**CONSIGNE 1:**
Pour chacune des affirmations (a), (b) et (c), indiquez par oui ou par non si elle concorde avec le texte sur l’Ukiyo-e Project, en citant à l’identique les mots du texte qui tranchent.
(a) L’exposition s’est tenue à la French Paper Gallery, à Paris.
(b) Selon le texte, plus d’une centaine d’artisans japonais maîtrisent encore la technique de l’estampe traditionnelle.
(c) Jusqu’à présent, seul l’illustrateur tirait profit des royalties.

========================================

Les 6 et 7 juillet avaient lieu à la French Paper Gallery, à Paris, une exposition d’estampes japonaises issues du fameux Ukiyo-e Project dont on avait entendu parler il y a de cela quelques mois déjà. L’occasion de s’en mettre plein les yeux, en découvrant les différentes étapes de fabrication – plaques de bois sculptées, et épreuves d’impression voyant se superposer couleur après couleur.

Point fort du projet, bien sûr, la thématique des illustrations. Ici, on est bien loin des classiques vues du Japon et de la beauté féminine, puisque les influences sont résolument pop – ou plutôt rock ! Parmi les personnages représentés, on retrouve donc les membres du groupe de rock Kiss, ainsi qu’Eddie, la mascotte du groupe de heavy metal Iron Maiden.

Mis à part le côté fun du mélange entre pop culture et traditions ancestrales (un haut fait auquel nous ont habitués les Japonais), il faut souligner l’esprit qui anime Ukiyo-e Project. La profession de foi de l’initiative est on ne peut plus claire : « [leur] mission est de préserver la technique des estampes de l’époque Edo, en créant un nouveau marché et une nouvelle demande. » Autrement dit, il ne reste au Japon quasiment plus d’artisans capables de maîtriser la technique de l’estampe traditionnelle – on raconte qu’ils seraient moins d’une dizaine. Il est donc urgent de trouver un moyen d’assurer leur subsistance, de peur que leur savoir-faire ne disparaisse avec eux.
La logique, on la connaît : la pratique de l’artisanat japonais est un véritable sacerdoce, pratiqué en dépit de toute notion d’investissement de temps ou de rentabilité financière. Du coup, les nouvelles générations renâclent à prendre la succession de leurs aînés, et les savoir se perdent. La logique qui sous-tend Ukiyo-e Project, c’est donc de moderniser les thématiques abordées afin de faire des estampes des produits culturels contemporains, en définitive assez proche des sérigraphies habituellement exposées dans la galerie qui les a hébergées cette semaine. Avec une jolie promesse : une plus juste répartition des royalties entre les différents protagonistes – l’illustrateur étant jusqu’à présent le seul à bénéficier de ces « largesses ».

========================================

**CONSIGNE 2:**
Restituez à l’identique les lignes du listing, de la ligne contenant « What do you see at coordinates (78, 301) » jusqu’à la ligne contenant « CID is located at coordinates (454, 766). », ces deux lignes comprises.

**LISTING FOURNI:**
========================================

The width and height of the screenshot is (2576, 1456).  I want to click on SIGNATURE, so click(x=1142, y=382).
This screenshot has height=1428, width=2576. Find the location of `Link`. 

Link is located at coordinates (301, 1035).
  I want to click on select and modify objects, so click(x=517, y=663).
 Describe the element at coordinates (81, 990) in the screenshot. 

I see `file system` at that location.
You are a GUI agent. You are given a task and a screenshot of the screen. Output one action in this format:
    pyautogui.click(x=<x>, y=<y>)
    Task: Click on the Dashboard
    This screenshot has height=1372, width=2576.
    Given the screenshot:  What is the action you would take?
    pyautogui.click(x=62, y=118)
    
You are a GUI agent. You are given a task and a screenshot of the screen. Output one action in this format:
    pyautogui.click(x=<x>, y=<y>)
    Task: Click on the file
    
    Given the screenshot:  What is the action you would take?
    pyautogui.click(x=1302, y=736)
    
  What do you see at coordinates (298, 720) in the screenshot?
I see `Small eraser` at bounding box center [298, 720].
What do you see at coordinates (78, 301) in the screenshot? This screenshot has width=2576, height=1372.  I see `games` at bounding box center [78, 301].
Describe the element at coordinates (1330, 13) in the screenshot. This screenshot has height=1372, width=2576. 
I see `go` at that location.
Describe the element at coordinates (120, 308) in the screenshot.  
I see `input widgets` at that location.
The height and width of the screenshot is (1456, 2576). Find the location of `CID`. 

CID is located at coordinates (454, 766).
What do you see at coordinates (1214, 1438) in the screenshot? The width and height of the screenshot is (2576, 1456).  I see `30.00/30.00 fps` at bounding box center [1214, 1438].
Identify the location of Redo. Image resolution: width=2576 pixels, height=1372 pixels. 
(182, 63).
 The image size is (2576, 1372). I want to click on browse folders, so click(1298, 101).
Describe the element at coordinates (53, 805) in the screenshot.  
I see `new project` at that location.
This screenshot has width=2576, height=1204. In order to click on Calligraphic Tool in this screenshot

========================================

**CORRIGÉ RÉDIGÉ 1:**
(a) Oui : « avaient lieu à la French Paper Gallery, à Paris ».
(b) Non : « on raconte qu’ils seraient moins d’une dizaine ».
(c) Oui : « l’illustrateur étant jusqu’à présent le seul à bénéficier de ces « largesses » ».

**CORRIGÉ RÉDIGÉ 2:**
What do you see at coordinates (78, 301) in the screenshot? This screenshot has width=2576, height=1372.  I see `games` at bounding box center [78, 301].
Describe the element at coordinates (1330, 13) in the screenshot. This screenshot has height=1372, width=2576. 
I see `go` at that location.
Describe the element at coordinates (120, 308) in the screenshot.  
I see `input widgets` at that location.
The height and width of the screenshot is (1456, 2576). Find the location of `CID`. 

CID is located at coordinates (454, 766).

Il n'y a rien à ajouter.